- EXCERPTED TEXT
T(n) = 2T(n/2) + θ(n)
Auxiliary Space: O(N), In merge sort all elements are copied into an auxiliary array. So N auxiliary space is required for merge sort.
Applications of Merge Sort Algorithm
- Sorting large datasets: Merge sort is particularly well-suited for sorting large datasets due to its guaranteed worst-case time complexity of O(n log n).
- External sorting: Merge sort is commonly used in external sorting, where the data to be sorted is too large to fit into memory.
- Custom sorting: Merge sort can be adapted to handle different input distributions, such as partially sorted, nearly sorted, or completely unsorted data.
- Inversion Count Problem
Advantages of Merge Sort:
- Stability: Merge sort is a stable sorting algorithm, which means it maintains the relative order of equal elements in the input array.
- Guaranteed worst-case performance: Merge sort has a worst-case time complexity of O(N logN), which means it performs well even on large datasets.

- WRITTEN EXERCISE 1
Answer each question from the merge sort excerpt:
(a) How much auxiliary space does merge sort require?
(b) In external sorting, what is true of the data to be sorted?
(c) According to the excerpt, what does it mean that merge sort is stable?
- WRITTEN EXERCISE 2
List every application of merge sort named in the merge sort excerpt.
- WRITTEN EXERCISE 3
Reproduce the merge sort excerpt from "- External sorting: Merge" to "completely unsorted data.".

- COLLECTED DATA
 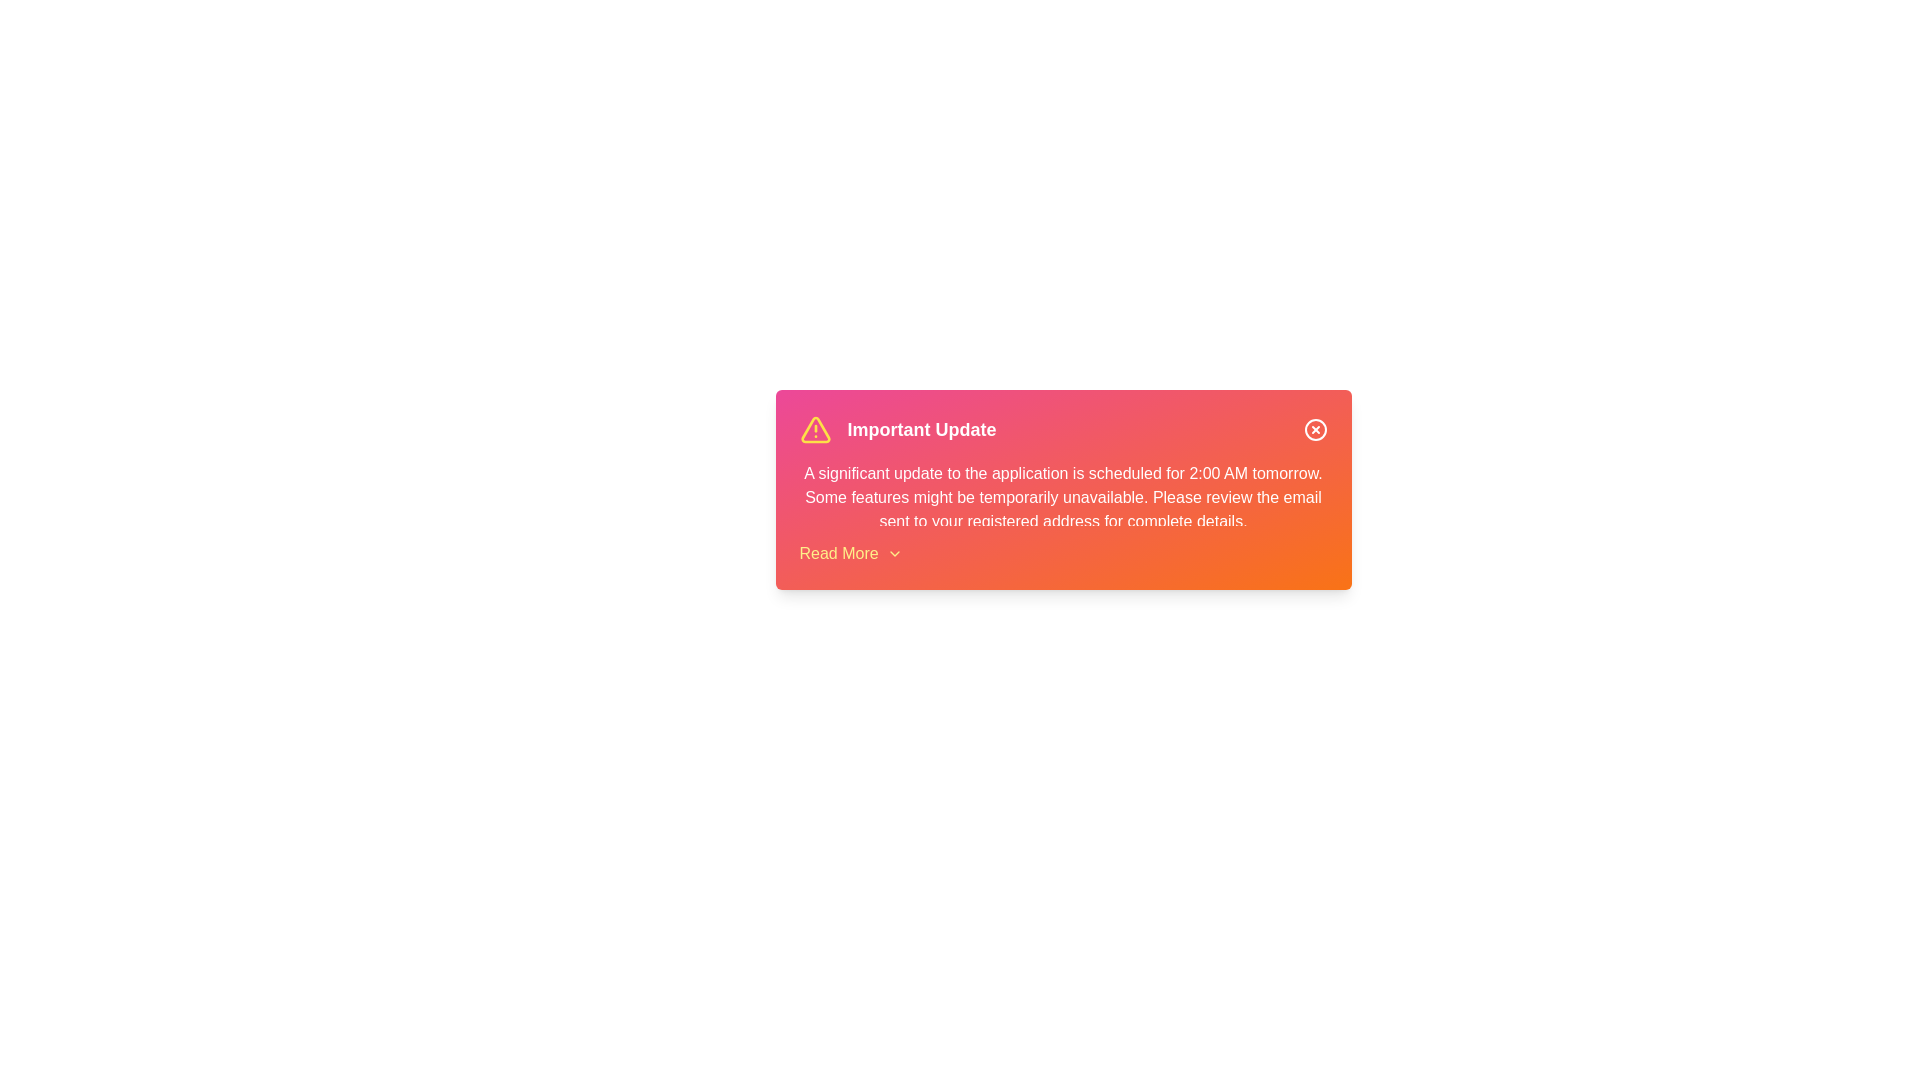 What do you see at coordinates (815, 428) in the screenshot?
I see `the alert icon to interact with it` at bounding box center [815, 428].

- ANSWER 1
(a) O(N)
(b) It is too large to fit into memory.
(c) It maintains the relative order of equal elements in the input array.

- ANSWER 2
- Sorting large datasets
- External sorting
- Custom sorting
- Inversion Count Problem

- ANSWER 3
- External sorting: Merge sort is commonly used in external sorting, where the data to be sorted is too large to fit into memory.
- Custom sorting: Merge sort can be adapted to handle different input distributions, such as partially sorted, nearly sorted, or completely unsorted data.